Stored data:
----

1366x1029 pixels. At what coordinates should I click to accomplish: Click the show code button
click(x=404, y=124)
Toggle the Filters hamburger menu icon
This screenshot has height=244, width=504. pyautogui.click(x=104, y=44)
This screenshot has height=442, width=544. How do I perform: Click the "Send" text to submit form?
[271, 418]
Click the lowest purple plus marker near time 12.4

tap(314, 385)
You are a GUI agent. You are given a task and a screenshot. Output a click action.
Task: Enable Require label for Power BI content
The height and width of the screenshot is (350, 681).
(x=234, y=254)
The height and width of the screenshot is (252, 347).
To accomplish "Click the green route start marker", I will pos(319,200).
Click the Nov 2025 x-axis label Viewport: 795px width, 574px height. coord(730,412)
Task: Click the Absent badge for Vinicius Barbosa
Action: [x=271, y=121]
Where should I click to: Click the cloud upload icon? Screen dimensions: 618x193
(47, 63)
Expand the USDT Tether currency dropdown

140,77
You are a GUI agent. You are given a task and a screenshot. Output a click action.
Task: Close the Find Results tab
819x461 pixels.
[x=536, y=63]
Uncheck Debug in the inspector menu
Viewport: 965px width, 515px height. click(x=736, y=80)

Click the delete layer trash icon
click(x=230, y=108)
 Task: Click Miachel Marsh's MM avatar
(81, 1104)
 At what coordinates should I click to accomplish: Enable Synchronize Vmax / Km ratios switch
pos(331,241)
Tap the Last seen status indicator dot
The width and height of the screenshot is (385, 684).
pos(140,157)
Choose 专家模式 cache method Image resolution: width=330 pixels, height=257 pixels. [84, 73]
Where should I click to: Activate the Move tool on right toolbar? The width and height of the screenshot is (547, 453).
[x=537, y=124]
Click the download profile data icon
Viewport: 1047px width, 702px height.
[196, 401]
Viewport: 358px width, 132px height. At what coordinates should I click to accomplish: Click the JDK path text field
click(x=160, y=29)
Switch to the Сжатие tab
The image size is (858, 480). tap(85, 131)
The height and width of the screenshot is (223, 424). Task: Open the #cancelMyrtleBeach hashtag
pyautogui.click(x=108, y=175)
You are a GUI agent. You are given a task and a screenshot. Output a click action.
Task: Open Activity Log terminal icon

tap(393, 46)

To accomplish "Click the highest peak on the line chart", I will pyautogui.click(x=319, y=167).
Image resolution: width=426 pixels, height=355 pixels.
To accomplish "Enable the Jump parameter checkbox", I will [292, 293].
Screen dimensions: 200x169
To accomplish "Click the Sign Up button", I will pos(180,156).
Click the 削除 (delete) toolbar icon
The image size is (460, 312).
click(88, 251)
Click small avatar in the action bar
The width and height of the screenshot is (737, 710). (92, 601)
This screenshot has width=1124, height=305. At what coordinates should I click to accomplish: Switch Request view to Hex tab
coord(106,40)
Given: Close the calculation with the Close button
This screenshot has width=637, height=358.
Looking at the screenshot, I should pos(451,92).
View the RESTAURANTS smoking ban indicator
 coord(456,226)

----

## What the exercise asks
All lines of the data above that include the word "resolution" must be shown.

## Task solution
Choose 专家模式 cache method Image resolution: width=330 pixels, height=257 pixels. [84, 73]
Image resolution: width=426 pixels, height=355 pixels.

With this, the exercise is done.